### Prompt A
From the article on the paralysis study, transcribe the passage starting with "Moritz and colleagues" and going on through "of brain cells.".
### Prompt B
Answer these questions from the article on the paralysis study:
(i) At which university does Dawn Taylor work?
(ii) Which journal published the paper online?
(iii) Which muscles did the device stimulate electrically?
### Prompt C
Resume the article on the paralysis study after its final sentence and carry it forward.

### Text block

★ ★ ★

Remarkably, the monkeys regained use of paralyzed muscles by learning to control the activity of just a single brain cell.
The result is "an important step forward," said Dawn Taylor of Case Western Reserve University in Cleveland, who studies the concept of using brain signals to overcome paralysis. She wasn't involved in the new work.
The device monitored the activity of a brain cell and used that as a cue to stimulate wrist muscles electrically. Researchers found it could even use brain cells that normally had nothing to do with wrist movement, said study co-author Chet Moritz.
So a large untapped pool of brain cells may be available for letting paralyzed people do things like grasping a coffee cup or brushing teeth, Moritz said. But he stressed the approach is years, if not decades, away from use in people.
Moritz and colleagues at the University of Washington in Seattle report the results in a paper published online Wednesday by the journal Nature.
Taylor, who also works with the Cleveland VA Medical Center, said the results illustrate the potential of the approach and the flexibility of brain cells.

★ ★ ★

### Entries shown
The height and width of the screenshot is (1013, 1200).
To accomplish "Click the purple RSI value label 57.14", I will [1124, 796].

★ ★ ★

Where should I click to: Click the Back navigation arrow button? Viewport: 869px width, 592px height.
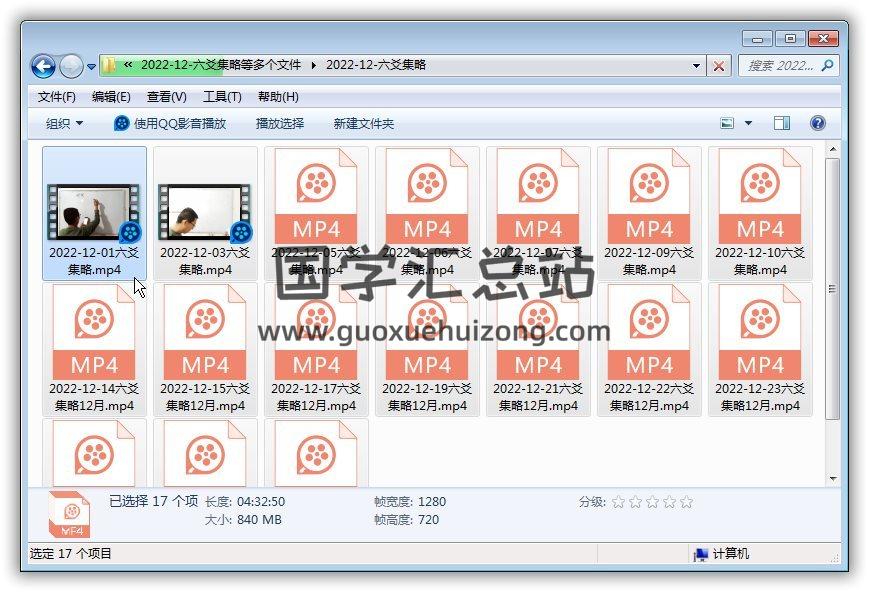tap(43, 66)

★ ★ ★

### Response box A
Moritz and colleagues at the University of Washington in Seattle report the results in a paper published online Wednesday by the journal Nature.
Taylor, who also works with the Cleveland VA Medical Center, said the results illustrate the potential of the approach and the flexibility of brain cells.

### Response box B
(i) Case Western Reserve University in Cleveland
(ii) Nature
(iii) Wrist muscles

### Response box C
Lee Miller, a researcher at Northwestern University who has done similar work, said any demonstration of a device using brain signals to make paralyzed limbs move is "an important new development."
Miller used the pattern of activity in about 100 brain cells to predict the kind of wrist movement a monkey wanted to make. Moritz said focusing on the outputs of individual brain cells instead may turn out to work better for overcoming paralysis.
The research is an example of what scientists call functional electrical stimulation, or FES, which involves stimulating muscles by applying electrical current. Partially paralyzed people use FES devices now to let them stand, walk, use their arms and hands, and do other things. But they control those devices by flicking a switch, moving joints or tensing a muscle even, say, the muscle that lets them wiggle an ear.
Taylor said using brain signals instead could be a particularly good strategy for people paralyzed from the neck down. That's because such people have so few available muscles to tell devices how they want their arms and hands to move.
In the new work, scientists worked with two pigtail macaques. Each animal's hand was placed on a flat surface and immobilized. The animals learned that by using their wrists to press their hands downward or upward, they could make a computer cursor reach a target on a screen. Then researchers temporarily paralyzed their wrists with an anesthetic.
Scientists put a probe into the animals' brains that monitored how often a single brain cell was firing electrical signals. That firing rate was converted into an electrical stimulation that went to the wrist muscles.
It was set up so that different firing rates would make the hand press downward or upward, or relax. The monkeys quickly learned to use the brain cells to control their wrist muscles and continue playing the computer game.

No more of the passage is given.